Des fois, le cinéphile est comme le charognard. Il se délecte et se fait une joie de détruire une idole qu’il avait aimée par le passé. Il va l’encenser un jour et la détruire un autre. Il va limite la vénérer et ensuite ne pas lui pardonner un faux pas.
Parfois, il peut pardonner ! Parce que même si c’est un ratage, ce ratage va servir quand-même d’exutoire. Et donc, cela sera acceptable pour lui. Oh, merci film, tu me consoles d’être ce que je suis. Tu me rends acceptable. J’ai conscience de ta maladresse ! Mais je te pardonne parce que tes intentions sont louables. J’ai réussi à voir en toi le message que tu portes. Limite, je suis le seul à le voir et cela fait notre relation encore quelque chose de plus intime. Tu es mon petit plaisir coupable que je chéris...
C’est le cas de Dracula 3D. Je pense que le mauvais accueil du film est peut-être réellement significatif. Peut-être que le film est objectivement mauvais. En général, la qualité d’un film m’importe peu tant que j’y trouve de quoi me nourrir et que j’apprécie au final. Comme beaucoup de personnes et de cinéphiles surtout.
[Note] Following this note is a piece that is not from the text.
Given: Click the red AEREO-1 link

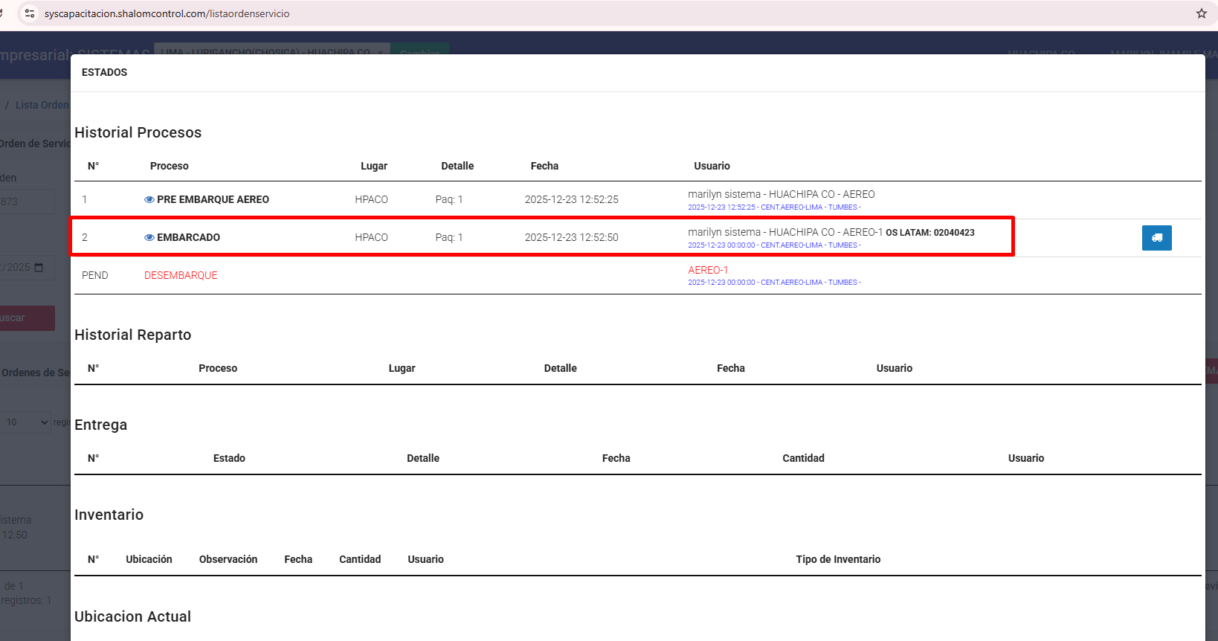Looking at the screenshot, I should [708, 271].
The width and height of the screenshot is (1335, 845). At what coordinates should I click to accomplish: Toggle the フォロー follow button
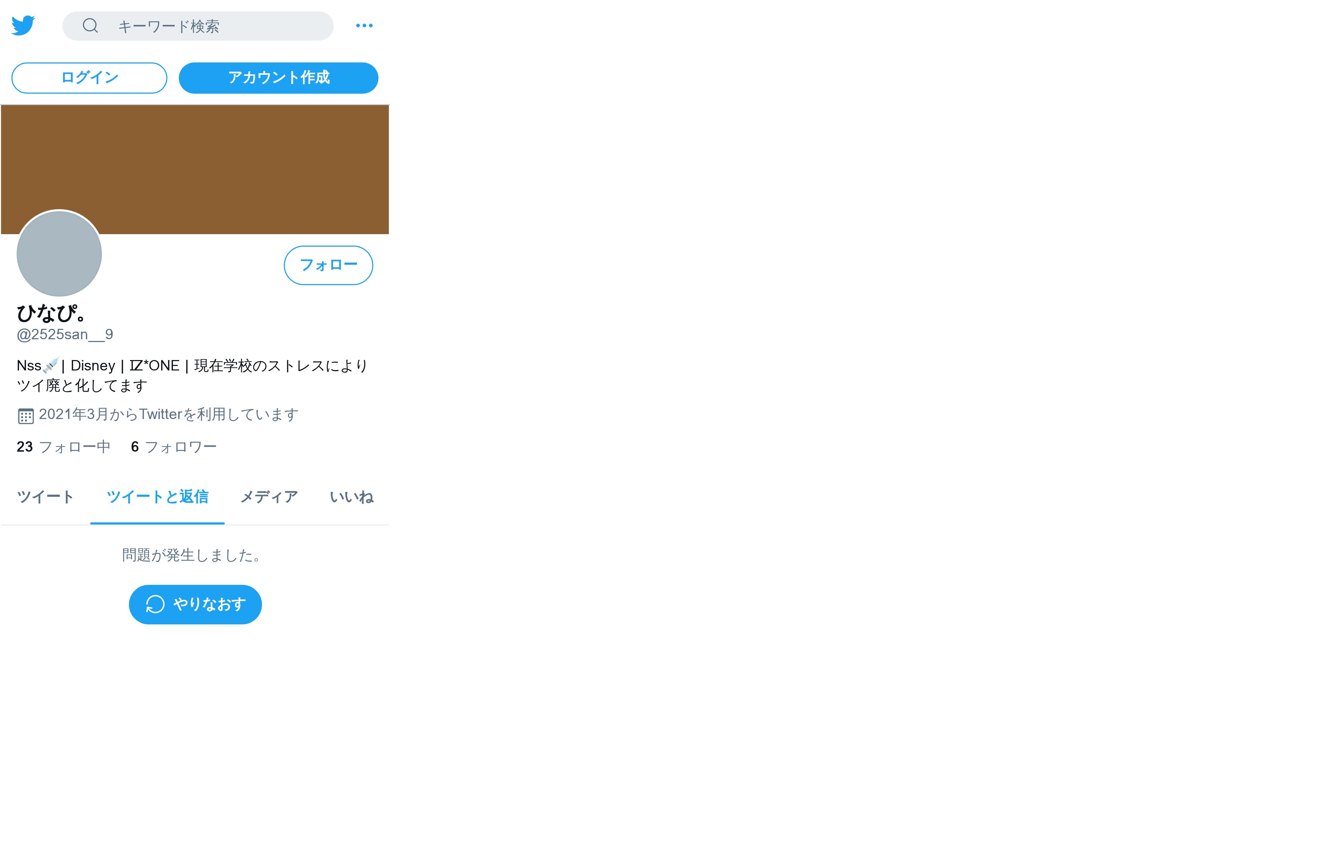point(328,265)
Ce qui est raté, apparemment, avec Dracula 3D c’est que le film se veut très violent et brutal alors qu’il dégage quelque chose de ridicule au final. Il n’a pas le coté flamboyant et baroque des premiers Argento. Il est très simple. C’était voulu. Argento est ce genre de réalisateur qui aime changer de style à chaque film. En prenant presque opposition avec le style du précédent film, ou parfois aussi, en poussant le style encore plus loin (comme le duo Suspiria - Inferno). Donc, finalement, Dracula 3D peut se comprendre. Il voulait un retour au cinéma primal. À l’essence même du cinéma. Quelque chose de frontal. Son Dracula est très primaire ! Il est à la fois asexué et en même temps porte en lui toutes les sexualités et déviances possibles. Il n’use pas de subterfuges et n’est presque pas manipulateur ! Ou manipulateur par la force. Oubliez aussi le coté séducteur. Il ne fournit aucun effort de ce côté-là.
L’aspect global du film peut paraitre régressif. Comme si Dario était fatigué - et peut-être blasé ? - et ne fournissait que le strict minimum. À mon avis, il a conscience de cela et en joue. Il fait du minimalisme assez sale et s’en contente. Je trouve personnellement que c’est mieux que rien. Pour certains, il aurait dû s’arrêter avant. Moi j’ai vraiment apprécié Dracula 3D et même Mother of Tears. Si Dracula 3D est son dernier film, il termine sa carrière de réalisateur de la meilleure des façons.